We can identify the most productive teachers with new data systems that measure results. If every underachieving student in America could have an instructionally effective teacher three years in a row, we could come close to closing the achievement gap afflicting economically disadvantaged children. Equally important, however, is this fact: being taught by an ineffective teacher three years in a row places a student in substantial lifetime jeopardy.
We can drop expensive practices that don’t work, such as paying for teacher seniority and advanced academic degrees that are unrelated to student needs. Current school district incentive systems pay teachers annual increments for Masters Degrees unrelated to subject matter assignments. Hundreds of thousands of America’s teachers have administrative degrees, with little likelihood or interest of ever managing a school.
We can document how student learning is impaired when new, rather than ineffective, teachers are laid off. A new study shows that 36% of teachers in Seattle receiving layoff notices were estimated to be more effective than teachers whose jobs were not at risk. That same study illustrated that layoffs relying on teacher effectiveness, rather than seniority, resulted in 10% fewer jobs lost. Seeing as how under seniority-based systems students lose 2-4 months’ worth of learning in a year following layoffs, that’s a win-win for students and teachers.
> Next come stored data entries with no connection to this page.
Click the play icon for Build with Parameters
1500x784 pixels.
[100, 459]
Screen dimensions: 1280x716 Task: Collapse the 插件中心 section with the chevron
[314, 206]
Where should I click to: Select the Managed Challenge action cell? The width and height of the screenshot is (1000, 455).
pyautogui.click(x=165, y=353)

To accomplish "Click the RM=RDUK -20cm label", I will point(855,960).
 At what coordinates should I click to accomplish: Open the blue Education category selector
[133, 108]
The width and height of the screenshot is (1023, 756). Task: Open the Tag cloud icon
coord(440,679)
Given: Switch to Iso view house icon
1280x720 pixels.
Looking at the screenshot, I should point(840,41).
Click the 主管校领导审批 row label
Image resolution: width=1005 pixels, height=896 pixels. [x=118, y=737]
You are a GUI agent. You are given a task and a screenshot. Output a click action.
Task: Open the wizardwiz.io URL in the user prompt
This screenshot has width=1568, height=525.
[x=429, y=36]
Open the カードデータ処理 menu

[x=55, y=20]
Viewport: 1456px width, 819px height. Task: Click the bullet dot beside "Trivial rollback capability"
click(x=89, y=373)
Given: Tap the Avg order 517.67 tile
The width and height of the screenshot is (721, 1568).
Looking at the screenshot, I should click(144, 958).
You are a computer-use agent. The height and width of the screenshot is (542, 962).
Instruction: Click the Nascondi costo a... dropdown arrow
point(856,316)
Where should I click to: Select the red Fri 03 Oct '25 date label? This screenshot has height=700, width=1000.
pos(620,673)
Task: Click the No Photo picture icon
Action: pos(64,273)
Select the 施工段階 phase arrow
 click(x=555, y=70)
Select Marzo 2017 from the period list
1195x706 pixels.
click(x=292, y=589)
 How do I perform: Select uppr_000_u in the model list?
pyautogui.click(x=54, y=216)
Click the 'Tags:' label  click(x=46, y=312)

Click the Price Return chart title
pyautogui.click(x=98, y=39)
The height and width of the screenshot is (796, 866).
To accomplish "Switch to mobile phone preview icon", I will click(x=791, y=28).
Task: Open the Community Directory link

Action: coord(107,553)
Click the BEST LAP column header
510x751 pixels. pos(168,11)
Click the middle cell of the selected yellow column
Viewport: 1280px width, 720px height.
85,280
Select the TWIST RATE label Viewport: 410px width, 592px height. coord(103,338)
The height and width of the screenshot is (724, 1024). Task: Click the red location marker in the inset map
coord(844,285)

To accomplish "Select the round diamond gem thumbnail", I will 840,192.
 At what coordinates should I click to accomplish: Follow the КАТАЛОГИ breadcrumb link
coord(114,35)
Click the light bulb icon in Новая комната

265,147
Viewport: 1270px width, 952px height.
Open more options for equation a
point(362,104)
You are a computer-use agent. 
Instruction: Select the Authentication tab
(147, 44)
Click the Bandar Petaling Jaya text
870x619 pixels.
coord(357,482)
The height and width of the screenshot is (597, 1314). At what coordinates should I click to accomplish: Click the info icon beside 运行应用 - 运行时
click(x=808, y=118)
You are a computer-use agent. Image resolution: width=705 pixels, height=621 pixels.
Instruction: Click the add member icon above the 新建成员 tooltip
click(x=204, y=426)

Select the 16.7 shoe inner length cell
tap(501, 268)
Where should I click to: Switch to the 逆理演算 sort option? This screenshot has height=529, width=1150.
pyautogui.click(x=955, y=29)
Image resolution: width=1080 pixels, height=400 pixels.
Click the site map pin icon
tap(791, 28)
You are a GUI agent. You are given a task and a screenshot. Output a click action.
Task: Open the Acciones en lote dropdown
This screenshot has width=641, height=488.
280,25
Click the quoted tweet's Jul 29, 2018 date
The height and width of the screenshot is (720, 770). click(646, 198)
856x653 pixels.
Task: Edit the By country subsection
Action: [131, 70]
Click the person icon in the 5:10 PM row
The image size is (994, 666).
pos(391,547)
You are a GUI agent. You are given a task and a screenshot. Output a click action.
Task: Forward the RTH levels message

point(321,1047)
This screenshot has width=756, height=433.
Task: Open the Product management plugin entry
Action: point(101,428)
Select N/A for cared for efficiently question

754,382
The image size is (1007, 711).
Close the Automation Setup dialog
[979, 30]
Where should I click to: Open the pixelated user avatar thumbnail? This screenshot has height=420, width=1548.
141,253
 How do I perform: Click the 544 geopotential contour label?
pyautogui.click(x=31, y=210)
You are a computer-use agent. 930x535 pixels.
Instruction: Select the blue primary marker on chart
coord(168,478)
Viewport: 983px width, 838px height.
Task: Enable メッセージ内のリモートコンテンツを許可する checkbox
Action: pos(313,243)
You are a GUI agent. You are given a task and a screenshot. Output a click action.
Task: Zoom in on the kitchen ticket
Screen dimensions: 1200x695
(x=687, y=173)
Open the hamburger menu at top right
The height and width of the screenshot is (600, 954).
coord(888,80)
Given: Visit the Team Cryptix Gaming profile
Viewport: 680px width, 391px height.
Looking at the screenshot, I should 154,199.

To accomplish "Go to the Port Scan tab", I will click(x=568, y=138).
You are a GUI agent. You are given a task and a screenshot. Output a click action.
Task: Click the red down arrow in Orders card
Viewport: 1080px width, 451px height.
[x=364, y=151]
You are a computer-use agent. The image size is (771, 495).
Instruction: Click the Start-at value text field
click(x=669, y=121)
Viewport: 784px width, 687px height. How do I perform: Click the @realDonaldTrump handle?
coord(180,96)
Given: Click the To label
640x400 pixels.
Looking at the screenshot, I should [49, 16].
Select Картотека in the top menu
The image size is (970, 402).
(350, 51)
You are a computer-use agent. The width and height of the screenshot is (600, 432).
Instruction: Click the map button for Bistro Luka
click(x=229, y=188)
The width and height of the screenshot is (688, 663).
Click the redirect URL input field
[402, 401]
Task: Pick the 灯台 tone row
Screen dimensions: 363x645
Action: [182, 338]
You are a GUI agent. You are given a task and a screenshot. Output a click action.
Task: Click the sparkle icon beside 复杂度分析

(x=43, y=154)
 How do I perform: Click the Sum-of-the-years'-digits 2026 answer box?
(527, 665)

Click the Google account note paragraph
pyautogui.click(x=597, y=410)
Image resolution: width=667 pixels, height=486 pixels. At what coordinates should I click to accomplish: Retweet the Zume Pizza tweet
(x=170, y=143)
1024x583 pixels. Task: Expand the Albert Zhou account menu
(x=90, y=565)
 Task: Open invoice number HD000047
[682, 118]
We know that the quest for an “ideal” class size has absorbed hundreds of billions of dollars. We also know that there is no association (after 3rd grade) between small classes and student achievement. A change as simple as returning pupil teacher ratios to their 2000 nationwide level, 16 students to each educational professional (compared to the 2007 levels of 15:1), would save 25-30 billion dollars a year.
The status quo that some are fighting to protect has not shown any more effectiveness in delivering educational quality than it has delivered fiscal responsibility. In truth, the most responsible practices for fiscal management turn out to deliver the best educational result for our children. We don’t need to wait for a superman to make these changes – we just need to run schools in a way that manages resources efficiently and delivers the best outcome for every American student.